Today, I’d like to talk a little bit about security and it’s implications on our OSS systems. As OSS are seen mostly “internal” to our organization, most of the time, an OSS system is not security hardened, before going into production. We open up the ports SNMP 161,162 in our firewalls(if any) from the devices to management systems, we open up http:80 or https:443 between our OSS systems for different kinds of API Access.

In the OSS/J article, I mentioned about different kinds of information that can be fetched from an OSS/J enabled platform. Think of an inventory system for example. If I have the correct credentials, I can have the whole network inventory from this system including the customer information. Or I can trigger a service activation within the service activation platform without notifying the order management platform, excluding the Billing system involvement.

As you can see, the access to OSS platforms and their APIs can have the risk to expose your intellectual assets to the outside world and also allows internal  fraud  to occur.

If a malware, running on an admin PC has some kind of access to these sensitive APIs, it can easily transfer this information to the Internet (to the bot manager) to be used in further attacks or information trading.

The communication between device and the EMS is also important.

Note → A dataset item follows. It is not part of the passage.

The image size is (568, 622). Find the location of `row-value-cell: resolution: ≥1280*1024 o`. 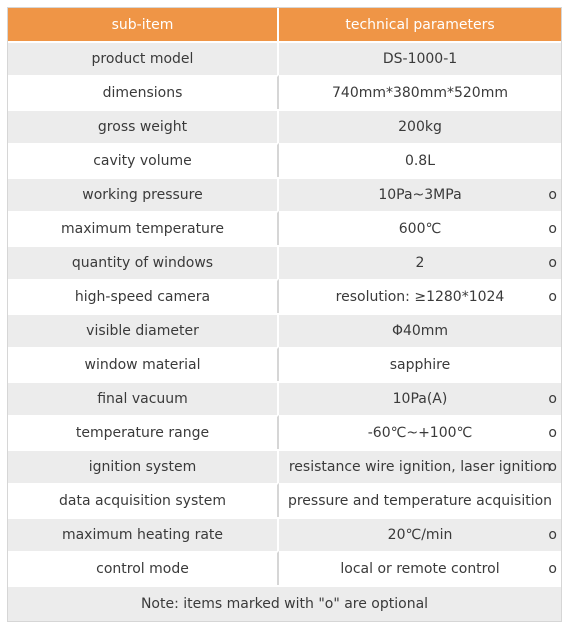

row-value-cell: resolution: ≥1280*1024 o is located at coordinates (420, 296).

Most of the times, this communication is done within the management network which is also reused by administrator PC’s for telnet/shh  to the devices.  The only protection at the end devices side is the password protection. The passwords should be complex enough to have alphanumeric, special characters and numbers. The password selection process is usually done based of best practices for the telnet/ssh side, however this is not the case for SNMP. Most of the time we will face “easy  to guess” SNMP community strings that can be cracked in a brute force attack. We also face SNMP SET enabled on devices where there is no reason for it, creating another  serious vulnerability.

Another  thing to consider is the management networks. In especially big organizations, management activities are outsourced to different 3PP entities.  The admin PC’s in these entities VPN to the management network to set-up/manage end devices. Since these PC’s are not subject to the companies end user security policy rules, this could be a possible backdoor for bots or hackers to the internal information.

We should always keep in mind the security implications of changes in our OSS infrastructure. We should apply security policies for accessing these systems and keep scheduled security scans for new or possible vulnerabilities. We should protect our management networks, especially it is shared by multiple companies. The management networks should be logically segmented by Service Activation/Resource Provisioning tools. The Access logs should always be collected, and correlated in a central location and reviewed by security personnel.

The OSS security is becoming more important as we utilize more “open” interfaces for management and reporting. Since they are “open”, everybody including the hackers will know how to reach the information. As long as we apply the necessary security controls, we can continue enjoying the interoperability and flexibility that has been delivered by standard OSS interfaces.